Speaking to the BBC News website, he said "Let's say a patient presented with an injury to their jaw bone and there's a segment missing.
"We'd bring the patient in, do the imaging and then we would take the imaging data and transfer it through our software to drive the printer to create a piece of jawbone that would fit precisely in the patient."
Prof Atala added: "In this study we printed a wide range of tissue strengths - from muscles as a soft tissue to cartilage and bone as a hard tissue showing a whole range of tissue strengths is possible.
"The hope is to continue work on these technologies to target other human tissues as well."

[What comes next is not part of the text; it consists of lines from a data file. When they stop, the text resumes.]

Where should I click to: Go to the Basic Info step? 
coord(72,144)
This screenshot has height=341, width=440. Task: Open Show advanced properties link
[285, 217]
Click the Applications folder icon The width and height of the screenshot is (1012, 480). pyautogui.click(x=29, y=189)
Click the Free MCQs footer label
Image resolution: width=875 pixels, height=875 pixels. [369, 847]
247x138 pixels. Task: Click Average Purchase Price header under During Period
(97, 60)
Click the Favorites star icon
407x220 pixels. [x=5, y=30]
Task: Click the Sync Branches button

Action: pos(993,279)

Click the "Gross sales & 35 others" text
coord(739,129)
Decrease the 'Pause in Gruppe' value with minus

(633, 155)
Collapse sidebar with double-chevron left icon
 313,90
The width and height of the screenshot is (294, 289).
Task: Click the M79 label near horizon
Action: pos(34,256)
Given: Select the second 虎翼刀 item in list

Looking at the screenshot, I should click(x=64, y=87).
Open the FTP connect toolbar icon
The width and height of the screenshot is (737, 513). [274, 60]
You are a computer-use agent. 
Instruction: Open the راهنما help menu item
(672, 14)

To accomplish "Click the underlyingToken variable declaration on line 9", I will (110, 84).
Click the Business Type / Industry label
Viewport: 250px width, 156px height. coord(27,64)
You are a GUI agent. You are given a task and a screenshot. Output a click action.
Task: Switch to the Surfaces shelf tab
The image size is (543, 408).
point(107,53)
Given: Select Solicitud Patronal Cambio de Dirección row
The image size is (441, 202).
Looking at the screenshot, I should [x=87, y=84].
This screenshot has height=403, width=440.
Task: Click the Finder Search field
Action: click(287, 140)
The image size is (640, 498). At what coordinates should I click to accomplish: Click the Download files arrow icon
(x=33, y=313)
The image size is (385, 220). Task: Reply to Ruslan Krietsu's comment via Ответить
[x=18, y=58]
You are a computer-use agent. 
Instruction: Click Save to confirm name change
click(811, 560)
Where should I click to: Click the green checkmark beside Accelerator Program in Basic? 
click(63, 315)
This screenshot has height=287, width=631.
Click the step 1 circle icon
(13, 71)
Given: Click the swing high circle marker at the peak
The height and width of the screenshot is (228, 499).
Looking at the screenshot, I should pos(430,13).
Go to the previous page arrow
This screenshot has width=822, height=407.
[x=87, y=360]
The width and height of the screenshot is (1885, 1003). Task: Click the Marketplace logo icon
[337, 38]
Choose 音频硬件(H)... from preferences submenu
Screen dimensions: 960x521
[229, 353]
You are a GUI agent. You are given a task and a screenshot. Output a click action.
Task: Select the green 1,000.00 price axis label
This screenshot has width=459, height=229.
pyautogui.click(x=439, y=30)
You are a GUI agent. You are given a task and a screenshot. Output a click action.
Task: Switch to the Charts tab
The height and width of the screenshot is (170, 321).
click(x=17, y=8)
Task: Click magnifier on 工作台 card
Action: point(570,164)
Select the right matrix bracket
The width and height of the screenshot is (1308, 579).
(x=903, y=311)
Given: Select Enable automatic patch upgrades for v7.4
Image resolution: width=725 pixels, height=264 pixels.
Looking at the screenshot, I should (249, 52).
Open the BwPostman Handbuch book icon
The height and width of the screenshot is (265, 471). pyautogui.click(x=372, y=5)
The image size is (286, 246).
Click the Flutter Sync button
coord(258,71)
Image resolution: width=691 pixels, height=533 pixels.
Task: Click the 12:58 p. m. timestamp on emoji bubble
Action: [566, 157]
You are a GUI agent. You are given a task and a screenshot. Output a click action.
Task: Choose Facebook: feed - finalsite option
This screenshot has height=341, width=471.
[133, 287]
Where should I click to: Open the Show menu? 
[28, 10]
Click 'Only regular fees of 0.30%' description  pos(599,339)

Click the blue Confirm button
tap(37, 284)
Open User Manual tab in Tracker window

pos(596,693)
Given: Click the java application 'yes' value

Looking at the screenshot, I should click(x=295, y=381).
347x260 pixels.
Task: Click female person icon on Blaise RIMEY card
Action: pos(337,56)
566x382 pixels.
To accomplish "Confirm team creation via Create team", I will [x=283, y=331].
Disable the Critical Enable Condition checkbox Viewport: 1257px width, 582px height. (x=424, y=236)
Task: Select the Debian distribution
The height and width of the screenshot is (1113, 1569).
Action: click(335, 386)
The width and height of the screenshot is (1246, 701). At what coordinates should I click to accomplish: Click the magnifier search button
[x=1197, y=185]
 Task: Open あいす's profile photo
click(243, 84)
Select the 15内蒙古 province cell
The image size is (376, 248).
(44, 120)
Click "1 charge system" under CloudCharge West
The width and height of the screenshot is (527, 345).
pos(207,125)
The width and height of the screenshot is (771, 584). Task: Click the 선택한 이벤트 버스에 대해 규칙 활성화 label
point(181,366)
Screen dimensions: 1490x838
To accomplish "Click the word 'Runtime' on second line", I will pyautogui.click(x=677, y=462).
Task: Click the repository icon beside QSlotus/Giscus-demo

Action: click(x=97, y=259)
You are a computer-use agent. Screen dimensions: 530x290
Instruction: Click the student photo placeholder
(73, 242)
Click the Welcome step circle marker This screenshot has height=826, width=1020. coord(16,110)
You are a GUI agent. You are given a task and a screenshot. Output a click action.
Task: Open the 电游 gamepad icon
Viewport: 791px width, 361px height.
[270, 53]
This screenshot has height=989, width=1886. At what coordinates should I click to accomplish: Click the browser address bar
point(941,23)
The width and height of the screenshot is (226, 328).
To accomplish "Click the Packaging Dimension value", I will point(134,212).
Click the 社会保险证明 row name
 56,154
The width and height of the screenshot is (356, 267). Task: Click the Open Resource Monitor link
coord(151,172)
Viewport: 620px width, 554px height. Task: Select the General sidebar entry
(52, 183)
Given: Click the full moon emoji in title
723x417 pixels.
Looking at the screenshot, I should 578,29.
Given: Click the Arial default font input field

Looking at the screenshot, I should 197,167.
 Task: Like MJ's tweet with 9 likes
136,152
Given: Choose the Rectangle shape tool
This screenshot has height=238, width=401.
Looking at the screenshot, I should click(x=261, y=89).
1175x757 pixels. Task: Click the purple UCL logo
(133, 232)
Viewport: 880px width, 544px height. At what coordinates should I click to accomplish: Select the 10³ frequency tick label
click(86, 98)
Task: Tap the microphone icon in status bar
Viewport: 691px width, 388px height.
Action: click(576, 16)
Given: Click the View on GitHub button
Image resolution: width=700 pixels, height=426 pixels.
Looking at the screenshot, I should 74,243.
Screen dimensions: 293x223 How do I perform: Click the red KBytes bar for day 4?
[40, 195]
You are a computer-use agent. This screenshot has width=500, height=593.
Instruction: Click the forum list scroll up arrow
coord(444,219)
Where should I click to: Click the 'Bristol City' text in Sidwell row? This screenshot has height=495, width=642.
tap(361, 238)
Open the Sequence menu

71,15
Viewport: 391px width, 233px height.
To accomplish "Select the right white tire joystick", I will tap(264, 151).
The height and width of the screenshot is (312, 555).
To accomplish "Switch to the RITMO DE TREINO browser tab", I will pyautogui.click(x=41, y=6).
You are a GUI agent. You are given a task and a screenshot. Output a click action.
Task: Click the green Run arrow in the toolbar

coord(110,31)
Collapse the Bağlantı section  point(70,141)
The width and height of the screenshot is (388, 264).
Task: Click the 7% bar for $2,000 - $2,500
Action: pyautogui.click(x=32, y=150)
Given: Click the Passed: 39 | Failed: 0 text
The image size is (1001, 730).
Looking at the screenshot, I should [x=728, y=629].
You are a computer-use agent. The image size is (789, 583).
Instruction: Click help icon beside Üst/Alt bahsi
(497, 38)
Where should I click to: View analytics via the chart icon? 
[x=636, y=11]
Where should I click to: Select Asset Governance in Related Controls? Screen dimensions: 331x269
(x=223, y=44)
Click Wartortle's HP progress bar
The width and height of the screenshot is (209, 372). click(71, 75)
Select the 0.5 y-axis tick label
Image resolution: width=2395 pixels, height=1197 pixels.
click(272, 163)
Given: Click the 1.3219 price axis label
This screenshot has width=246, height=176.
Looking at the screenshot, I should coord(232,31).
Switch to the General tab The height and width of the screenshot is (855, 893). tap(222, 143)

Prof Martin Birchall, a surgeon at University College London, told the BBC the results were "striking". He said "The prospect of printing human tissues and organs for implantation has been a real one for some time, but I confess I did not expect to see such rapid progress.
He cautioned there was still more research to be done before the printer could be used in patients.
But he concluded: "Given the scale of this breakthrough, progress in other fields, the resources available to the researchers at Wake Forest and the imperatives for human health, I think it will be less than a decade before surgeons like me are trialling customised printed organs and tissues."